THE TASK:
Check each line below for the word "icon". How many have it? Answer with the number only.

DATA TO EXAMINE:
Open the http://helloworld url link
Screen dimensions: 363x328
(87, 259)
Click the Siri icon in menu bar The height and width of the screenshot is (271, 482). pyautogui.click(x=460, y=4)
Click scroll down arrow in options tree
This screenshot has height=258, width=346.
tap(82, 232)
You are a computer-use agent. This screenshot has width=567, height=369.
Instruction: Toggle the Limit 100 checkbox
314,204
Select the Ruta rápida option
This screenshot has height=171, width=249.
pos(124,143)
--
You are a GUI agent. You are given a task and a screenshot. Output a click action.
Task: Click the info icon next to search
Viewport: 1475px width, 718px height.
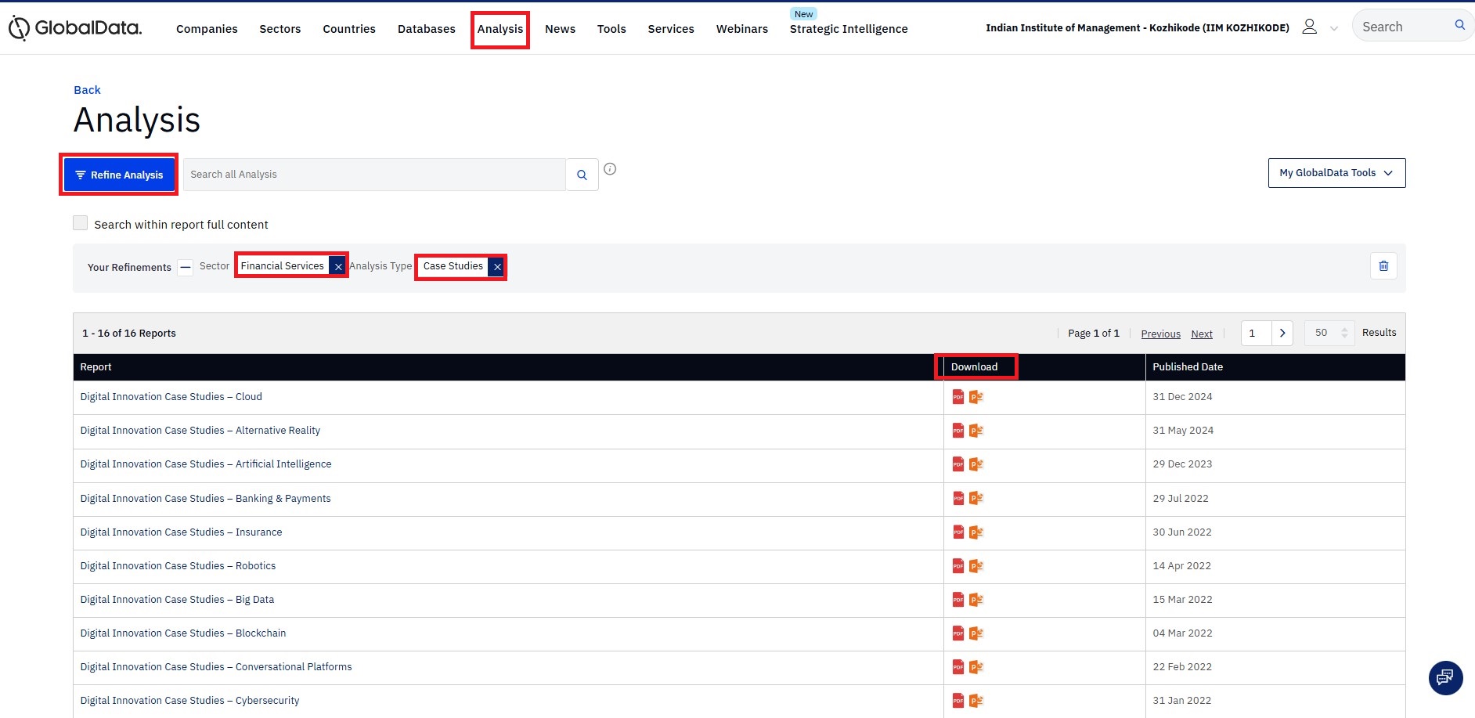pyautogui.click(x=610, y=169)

RESPONSE TO THIS TASK:
2